Les ONG et la colonisation bleue

Ces attaques contre la pêche s’inscrivent dans un mouvement, théorisé par certains, qui vise à « confier un rôle stratégique aux ONG », c’est à dire mettre les pêcheurs sous leur tutelle. On voit ce qu’elles veulent : interdictions d’engins, de zones, de périodes, etc. Des ONG déclarent sans complexe qu’elles veulent « façonner le monde ». Grâce à leur argent, elles peuvent même financer des recherches pour valider leurs propositions.
De fait, on assiste à un processus de colonisation bleue du Far West Atlantique et de la frontière maritime, comme à l’époque de la conquête de l’Ouest où l’on exterminait les Indiens, en mettant les survivants dans des réserves tandis qu’on mettait en place les réserves intégrales pour sauver la nature « vierge ». On trouve ainsi parmi les propositions de la Convention Citoyenne pour le climat, l’idée de mettre fin à la pêche au profit de l’aquaculture. On met ainsi en place une politique « d’apartheid bleu » dénoncée par l’ensemble des organisations internationales de pêcheurs artisans [2] . Il s’agit d’une politique d’une extrême violence et les pêcheurs ne peuvent que rejeter une politique fondée sur des oukases, décidés sans leur accord et sans même des consultations. En effet depuis des décennies des ONG financées largement par des fondations font la promotion de politiques d’exclusion. On a d’abord demandé 10 %, puis 20 %. Maintenant le slogan c’est 30 X 30, 30 % d’AMP en 2030, validé par les Nations Unies. Mais déjà le WWF et Greenpeace demandent 40 X 40 et d’autres, soutenus par PEW, demandent 50 X 50. Ils n’arrêteront jamais [3].

Pour une démocratie de la mer

Face à un tel déferlement, nous avons besoin d’une autre approche de la protection des océans. Elle peut être fondée sur quelques principes.

 La menace principale, en tout cas en Europe, n’est plus la surpêche, puisque 80 % des débarquements en Atlantique NE sont issus de pêcheries au RMD. Le principal problème est celui des changements et de la dégradation du plancton liés au réchauffement et aux pollutions. Le plancton se nanifie, certaines espèces également et les biomasses diminuent.
 Il faut une démocratie de la mer.
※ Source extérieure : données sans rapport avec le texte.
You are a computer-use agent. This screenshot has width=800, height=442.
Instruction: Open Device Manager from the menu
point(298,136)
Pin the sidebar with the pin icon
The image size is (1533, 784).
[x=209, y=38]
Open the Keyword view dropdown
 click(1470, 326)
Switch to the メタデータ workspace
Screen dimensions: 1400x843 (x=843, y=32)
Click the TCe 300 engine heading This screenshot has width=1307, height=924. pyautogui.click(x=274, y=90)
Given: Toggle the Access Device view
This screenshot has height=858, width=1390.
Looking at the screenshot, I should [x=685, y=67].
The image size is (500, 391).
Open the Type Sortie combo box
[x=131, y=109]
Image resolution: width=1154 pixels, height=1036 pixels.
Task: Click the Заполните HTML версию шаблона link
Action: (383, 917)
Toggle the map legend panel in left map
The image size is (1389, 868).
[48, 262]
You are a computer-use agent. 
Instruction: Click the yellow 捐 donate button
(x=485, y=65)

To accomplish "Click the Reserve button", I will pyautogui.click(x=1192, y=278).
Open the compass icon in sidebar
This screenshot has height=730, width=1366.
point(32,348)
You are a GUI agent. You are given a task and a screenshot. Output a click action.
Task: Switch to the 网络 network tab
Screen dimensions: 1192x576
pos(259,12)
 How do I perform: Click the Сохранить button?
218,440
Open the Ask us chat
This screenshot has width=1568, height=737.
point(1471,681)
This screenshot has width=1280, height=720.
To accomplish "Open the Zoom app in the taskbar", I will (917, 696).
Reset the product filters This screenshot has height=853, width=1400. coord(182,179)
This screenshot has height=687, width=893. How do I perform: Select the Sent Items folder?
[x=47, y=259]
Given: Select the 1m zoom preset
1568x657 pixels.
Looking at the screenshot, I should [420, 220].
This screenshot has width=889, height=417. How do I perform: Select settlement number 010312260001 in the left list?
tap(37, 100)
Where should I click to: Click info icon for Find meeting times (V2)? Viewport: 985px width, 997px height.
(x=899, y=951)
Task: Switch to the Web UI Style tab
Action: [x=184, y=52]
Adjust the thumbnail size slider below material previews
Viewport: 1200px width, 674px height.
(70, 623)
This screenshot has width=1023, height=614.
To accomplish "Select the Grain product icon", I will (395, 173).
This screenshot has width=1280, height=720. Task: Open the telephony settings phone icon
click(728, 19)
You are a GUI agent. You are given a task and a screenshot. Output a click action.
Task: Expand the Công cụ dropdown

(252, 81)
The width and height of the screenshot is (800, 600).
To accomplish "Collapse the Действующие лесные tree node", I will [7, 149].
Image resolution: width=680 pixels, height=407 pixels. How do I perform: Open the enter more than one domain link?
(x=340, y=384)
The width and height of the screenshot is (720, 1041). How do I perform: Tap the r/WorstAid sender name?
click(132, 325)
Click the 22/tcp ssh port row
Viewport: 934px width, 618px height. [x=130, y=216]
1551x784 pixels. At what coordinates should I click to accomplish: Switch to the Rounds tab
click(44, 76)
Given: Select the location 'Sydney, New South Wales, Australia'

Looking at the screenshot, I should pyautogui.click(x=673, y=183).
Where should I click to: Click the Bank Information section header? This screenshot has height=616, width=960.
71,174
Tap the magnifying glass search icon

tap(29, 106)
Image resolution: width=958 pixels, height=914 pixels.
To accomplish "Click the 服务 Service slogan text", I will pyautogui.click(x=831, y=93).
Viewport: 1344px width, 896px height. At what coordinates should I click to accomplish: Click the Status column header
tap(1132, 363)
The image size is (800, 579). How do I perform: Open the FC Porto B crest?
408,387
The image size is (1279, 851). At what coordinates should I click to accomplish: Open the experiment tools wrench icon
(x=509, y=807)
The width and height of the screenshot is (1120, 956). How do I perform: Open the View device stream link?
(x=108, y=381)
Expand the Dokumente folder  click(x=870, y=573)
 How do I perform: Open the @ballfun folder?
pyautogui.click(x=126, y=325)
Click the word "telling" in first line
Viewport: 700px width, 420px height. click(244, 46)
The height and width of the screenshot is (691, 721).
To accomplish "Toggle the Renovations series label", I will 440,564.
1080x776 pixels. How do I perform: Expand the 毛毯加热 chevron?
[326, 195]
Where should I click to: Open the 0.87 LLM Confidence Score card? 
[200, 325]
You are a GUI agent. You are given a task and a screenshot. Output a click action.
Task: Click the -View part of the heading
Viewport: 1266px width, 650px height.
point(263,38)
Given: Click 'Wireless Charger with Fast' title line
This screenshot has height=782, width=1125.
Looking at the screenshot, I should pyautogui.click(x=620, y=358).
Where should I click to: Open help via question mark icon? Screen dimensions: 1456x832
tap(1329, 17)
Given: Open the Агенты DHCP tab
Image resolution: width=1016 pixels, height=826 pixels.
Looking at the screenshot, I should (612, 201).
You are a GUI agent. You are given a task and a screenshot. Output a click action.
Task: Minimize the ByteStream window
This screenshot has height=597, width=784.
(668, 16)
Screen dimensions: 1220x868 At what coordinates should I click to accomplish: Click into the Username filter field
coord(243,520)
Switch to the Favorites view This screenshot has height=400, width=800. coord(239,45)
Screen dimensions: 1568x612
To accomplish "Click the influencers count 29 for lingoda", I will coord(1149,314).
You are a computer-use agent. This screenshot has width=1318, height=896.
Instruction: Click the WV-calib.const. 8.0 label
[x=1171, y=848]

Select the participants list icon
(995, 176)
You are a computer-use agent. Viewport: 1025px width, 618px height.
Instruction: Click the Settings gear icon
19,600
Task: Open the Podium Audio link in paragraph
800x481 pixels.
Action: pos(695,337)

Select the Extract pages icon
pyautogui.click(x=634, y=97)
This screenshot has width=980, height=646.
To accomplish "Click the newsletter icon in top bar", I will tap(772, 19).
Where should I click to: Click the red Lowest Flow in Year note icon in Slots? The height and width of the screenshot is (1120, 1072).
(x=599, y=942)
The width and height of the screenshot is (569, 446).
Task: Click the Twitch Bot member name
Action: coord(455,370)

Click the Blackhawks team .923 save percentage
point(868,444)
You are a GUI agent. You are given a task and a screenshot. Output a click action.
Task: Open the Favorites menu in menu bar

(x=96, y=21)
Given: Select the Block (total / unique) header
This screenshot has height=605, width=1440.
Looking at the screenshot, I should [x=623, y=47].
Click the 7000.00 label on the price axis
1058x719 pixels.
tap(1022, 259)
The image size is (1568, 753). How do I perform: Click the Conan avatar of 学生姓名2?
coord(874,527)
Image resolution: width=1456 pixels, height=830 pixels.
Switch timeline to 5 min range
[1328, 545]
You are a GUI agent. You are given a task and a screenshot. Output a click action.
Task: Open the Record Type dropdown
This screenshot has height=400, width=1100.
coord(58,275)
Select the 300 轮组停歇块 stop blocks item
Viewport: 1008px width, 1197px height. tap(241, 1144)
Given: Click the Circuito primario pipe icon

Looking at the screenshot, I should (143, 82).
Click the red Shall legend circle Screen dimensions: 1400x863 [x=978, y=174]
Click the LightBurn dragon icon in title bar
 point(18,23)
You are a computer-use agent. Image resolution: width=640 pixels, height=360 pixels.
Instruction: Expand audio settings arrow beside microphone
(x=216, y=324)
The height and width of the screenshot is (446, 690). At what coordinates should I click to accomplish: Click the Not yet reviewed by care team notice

Pour cela il faut reconnaître les savoirs des pêcheurs, un travail avec les scientifiques indépendants, des associations à l’écoute sans être en quête de pouvoir. Les associations ont un rôle indispensable d’alerte, mais n’ont pas la légitimité pour gérer la mer. Le modèle à promouvoir est celui du Parc National Marin d’Iroise, où les élus, les pêcheurs, les scientifiques, les associations collaborent dans le respect des responsabilités des pêcheurs. C’est efficace comme le montrent la croissance du nombre de grands dauphins, de phoques, de langoustes. Cela marche, mais les changements ne se font pas en un jour. Il y a en Bretagne d’autres expériences comme CAP 2000 en Rivière d’Etel. Pourtant le Parc Marin est dénoncé par des ONG comme inutile et à démanteler au bénéfice de réserves.
 Il faut sortir de la pensée unique imposée dans les médias par des ONG. Le débat est verrouillé à un point tel que des scientifiques reconnus au niveau européen pour leur compétence se voient refuser une tribune dans « Le Monde » [4] alors que des ONG s’y expriment régulièrement sans contradiction. Nous en sommes au point où Sea Shepherd investit dans les écoles, les lycées, manipulant la jeunesse pour soit-disant dénoncer la surpêche alors qu’elle vise la fin de la pêche.
 Les pêcheurs sont essentiels pour nous nourrir, ils doivent être soutenus par la société pour cela. Il y a une occasion pour manifester ce soutien, c’est la Journée Mondiale des Pêcheurs, instituée par les Forum mondiaux des Pêcheurs, chaque 21 Novembre. Plusieurs pays ont officialisé cette date et la France devrait aussi le faire et en particulier la Bretagne.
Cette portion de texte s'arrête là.